The state is also remotely monitoring citizens’ phones. ‘They know where you are going and where you are heading to on a Sunday,’ says Bob Fu, ‘and they can simply show up and get you arrested. Even in government-sanctioned churches they have to install face recognition cameras in every pulpit and the four corners of the church to monitor the congregation.’

China has declared its churches to be off limits to children, Communist Party members, civil servants, police officers and members of the military. The cameras are to ensure they never go near a church.

Adds Bob Fu: ‘The authorities have created a smart religion app, so if you want to go to church on Sunday, you have to upload your ID, your work address and private information beforehand.’

China has also rewritten part of the Bible to attempt to discredit Christ. In John 8 Jesus intervenes to save a woman from being stoned to death for adultery. But a high school textbook contains a version which turns the story on its head. In the Communist Party account Christ stones the woman himself before declaring: ‘I am also a sinner.’

Persecution Trends report

In Release International’s 2024 Persecution Trends report partners say that persecution is deepening in China.
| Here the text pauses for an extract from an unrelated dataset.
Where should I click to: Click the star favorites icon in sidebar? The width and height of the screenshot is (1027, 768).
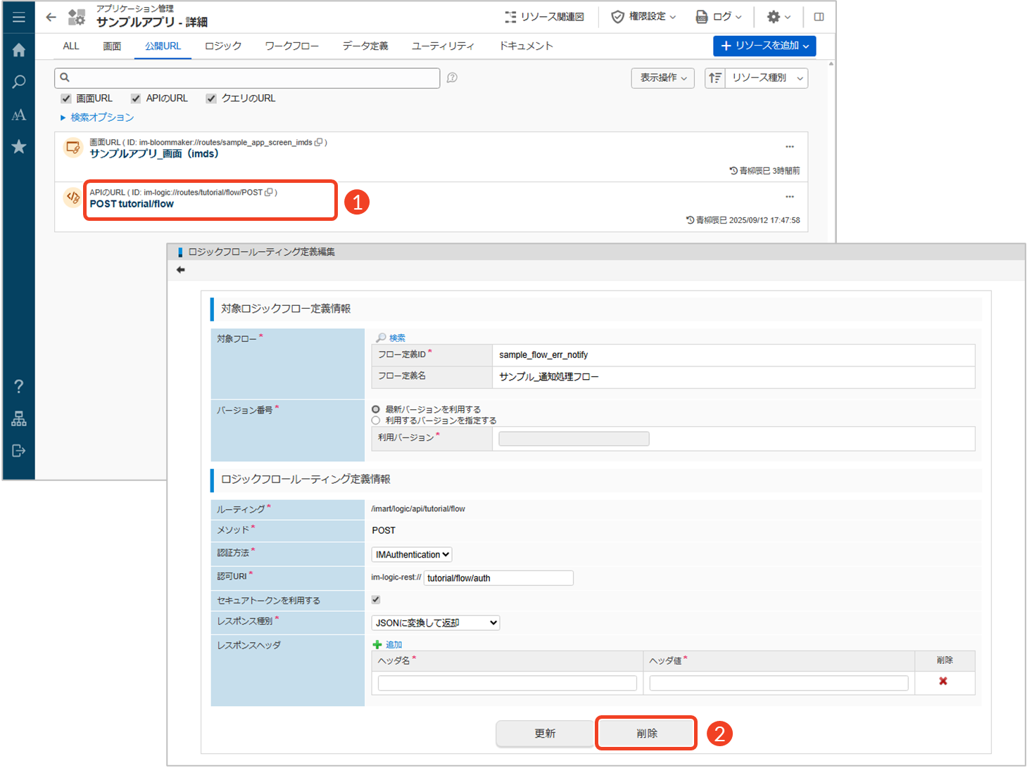[x=19, y=146]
State-registered and underground churches alike have been prevented from meeting and some have been closed. 

Evangelicals and others face charges of being corrupt, belonging to cults, or engaged in illegal religious activity. The authorities have targeted leaders and members of unregistered churches for harassment and questioning. Many Christian leaders have been arrested and imprisoned on charges of fraud, including those who take up offerings. Those who talk to foreigners risk accusations of being a threat to national security.

The CCP has adopted an aggressive policy of social control and the ‘securitization of everything’. Censorship is expected to tighten even further in the new year. 

Control

‘The Communist Party portrays Christianity as unpatriotic and pro-Western, and therefore a threat,’ says Paul Robinson, the CEO of Release International. ‘It wants to control the Church, and what it can’t control, it seeks to eliminate.’

The Church in China has been growing rapidly in the face of persecution. China has been on course to have the largest Christian population in the world by 2030. 

According to Chinese state surveys that growth has levelled off. But the secular Pew Research Centre points out: ‘Some people may choose not to reveal Christian identity because they fear negative social or financial consequence… especially if they belong to an unregistered church. Hypothetically, there could be a real increase in the share of Chinese adults who identify with Christianity that is hidden from survey measurement.’ 

Despite the persecution of the Church there are still estimated to be more Christians than members of the Communist Party. RI’s partners say the Party’s goal is to ‘eliminate Christianity within China altogether.’

Release International is active in some 30 countries. It works through partners to provide prayerful, pastoral, and practical support for the families of Christian martyrs. It supports prisoners of faith and their families; Christians suffering oppression and violence, and those forced to flee.